Problemas a resolver:
1) Com base no texto sobre a polêmica de Amoris Laetitia, explique por que o Papa Francisco pediu ao Cardeal Walter Kasper que compartilhasse as suas ideias com os demais purpurados.
2) Segundo o texto sobre a polêmica de Amoris Laetitia, em que data o Papa Francisco convidou o Cardeal Walter Kasper para discursar aos cardeais?

Texto de leitura:
05 Outubro 2017
A polêmica em torno de Amoris Laetitia (“A Alegria do Amor”) começou já antes de o documento ser lançado, até mesmo antes dos dois Sínodos dos Bispos que discutiram questões sobre o matrimônio e a família, debates que serviram de base para a exortação apostólica.
A reportagem é de Michael Sean Winters, publicada por National Catholic Reporter, 04-10-2017. A tradução é de Isaque Gomes Correa.
Em 20-02-2014, o Papa Francisco convidou o Cardeal Walter Kasper para discursar aos cardeais reunidos para o primeiro consistório do novo pontificado. O livro de Kasper “Misericórdia: Condição fundamental do Evangelho e chave da vida cristã” havia impactado profundamente Francisco e ele pediu ao cardeal alemão que compartilhasse as suas ideias com os demais purpurados. Entre os itens que Kasper discutiu estava a sua convicção de que a Igreja precisava revisitar a sua prática pastoral em relação aos fiéis divorciados e que voltaram a se casar.

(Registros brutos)
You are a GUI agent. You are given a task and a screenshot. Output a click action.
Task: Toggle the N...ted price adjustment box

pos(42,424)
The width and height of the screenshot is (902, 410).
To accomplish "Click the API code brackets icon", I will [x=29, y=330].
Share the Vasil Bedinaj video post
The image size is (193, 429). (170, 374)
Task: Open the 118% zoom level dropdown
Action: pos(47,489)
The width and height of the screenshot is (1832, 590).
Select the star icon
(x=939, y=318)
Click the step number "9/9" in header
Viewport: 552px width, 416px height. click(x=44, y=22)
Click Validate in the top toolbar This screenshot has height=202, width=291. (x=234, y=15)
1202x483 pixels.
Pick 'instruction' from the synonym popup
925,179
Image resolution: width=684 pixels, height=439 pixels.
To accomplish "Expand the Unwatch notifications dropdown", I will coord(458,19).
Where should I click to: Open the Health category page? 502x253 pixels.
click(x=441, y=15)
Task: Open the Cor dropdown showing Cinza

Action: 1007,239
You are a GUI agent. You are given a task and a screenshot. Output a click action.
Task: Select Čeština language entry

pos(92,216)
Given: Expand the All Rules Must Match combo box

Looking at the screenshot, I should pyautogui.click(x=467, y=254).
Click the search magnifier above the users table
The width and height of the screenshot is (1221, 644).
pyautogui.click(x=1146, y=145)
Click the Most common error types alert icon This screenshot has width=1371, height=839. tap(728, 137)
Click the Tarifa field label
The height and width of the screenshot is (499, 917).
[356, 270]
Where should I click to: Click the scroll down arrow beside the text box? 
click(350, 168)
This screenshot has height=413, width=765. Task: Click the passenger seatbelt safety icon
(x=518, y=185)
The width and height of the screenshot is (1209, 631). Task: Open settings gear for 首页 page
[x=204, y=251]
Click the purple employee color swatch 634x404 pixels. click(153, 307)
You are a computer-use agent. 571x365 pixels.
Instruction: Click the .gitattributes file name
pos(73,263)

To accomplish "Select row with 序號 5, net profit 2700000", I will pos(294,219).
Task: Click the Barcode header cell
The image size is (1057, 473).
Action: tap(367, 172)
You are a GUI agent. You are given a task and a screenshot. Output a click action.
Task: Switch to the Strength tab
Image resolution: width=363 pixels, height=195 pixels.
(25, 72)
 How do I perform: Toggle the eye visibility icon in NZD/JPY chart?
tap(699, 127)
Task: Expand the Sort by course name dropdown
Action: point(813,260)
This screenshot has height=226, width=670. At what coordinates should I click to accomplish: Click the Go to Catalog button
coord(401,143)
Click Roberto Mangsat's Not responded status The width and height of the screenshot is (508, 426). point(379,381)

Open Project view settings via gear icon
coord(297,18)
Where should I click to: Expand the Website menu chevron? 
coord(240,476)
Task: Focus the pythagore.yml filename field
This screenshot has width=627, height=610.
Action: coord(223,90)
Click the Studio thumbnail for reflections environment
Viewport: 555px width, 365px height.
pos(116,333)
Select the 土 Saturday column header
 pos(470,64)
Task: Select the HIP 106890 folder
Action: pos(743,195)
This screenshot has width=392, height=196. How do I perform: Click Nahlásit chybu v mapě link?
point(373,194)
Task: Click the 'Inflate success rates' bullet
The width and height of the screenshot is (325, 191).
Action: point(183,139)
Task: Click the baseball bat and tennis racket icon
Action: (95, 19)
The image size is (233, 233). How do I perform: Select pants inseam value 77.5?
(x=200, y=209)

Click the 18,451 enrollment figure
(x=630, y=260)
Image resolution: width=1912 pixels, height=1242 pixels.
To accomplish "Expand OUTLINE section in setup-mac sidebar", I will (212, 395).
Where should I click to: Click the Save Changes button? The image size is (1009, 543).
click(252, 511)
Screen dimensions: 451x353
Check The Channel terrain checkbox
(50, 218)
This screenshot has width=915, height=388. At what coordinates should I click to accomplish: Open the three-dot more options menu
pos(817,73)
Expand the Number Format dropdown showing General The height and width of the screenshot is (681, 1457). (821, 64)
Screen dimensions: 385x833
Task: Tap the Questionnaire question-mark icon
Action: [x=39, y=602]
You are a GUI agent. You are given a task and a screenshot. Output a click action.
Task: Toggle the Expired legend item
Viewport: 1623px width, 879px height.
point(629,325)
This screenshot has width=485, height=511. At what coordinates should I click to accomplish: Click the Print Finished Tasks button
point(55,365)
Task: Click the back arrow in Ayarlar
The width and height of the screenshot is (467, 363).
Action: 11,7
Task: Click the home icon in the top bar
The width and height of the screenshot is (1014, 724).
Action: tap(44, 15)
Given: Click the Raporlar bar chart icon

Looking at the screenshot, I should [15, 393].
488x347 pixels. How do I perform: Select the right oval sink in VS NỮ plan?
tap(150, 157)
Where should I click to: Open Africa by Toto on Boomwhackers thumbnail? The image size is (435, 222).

Respostas por tarefa:
1) O livro de Kasper, "Misericórdia: Condição fundamental do Evangelho e chave da vida cristã", havia impactado profundamente Francisco. Por isso, o papa pediu ao cardeal alemão que expusesse as suas ideias aos demais purpurados.

2) Em 20-02-2014.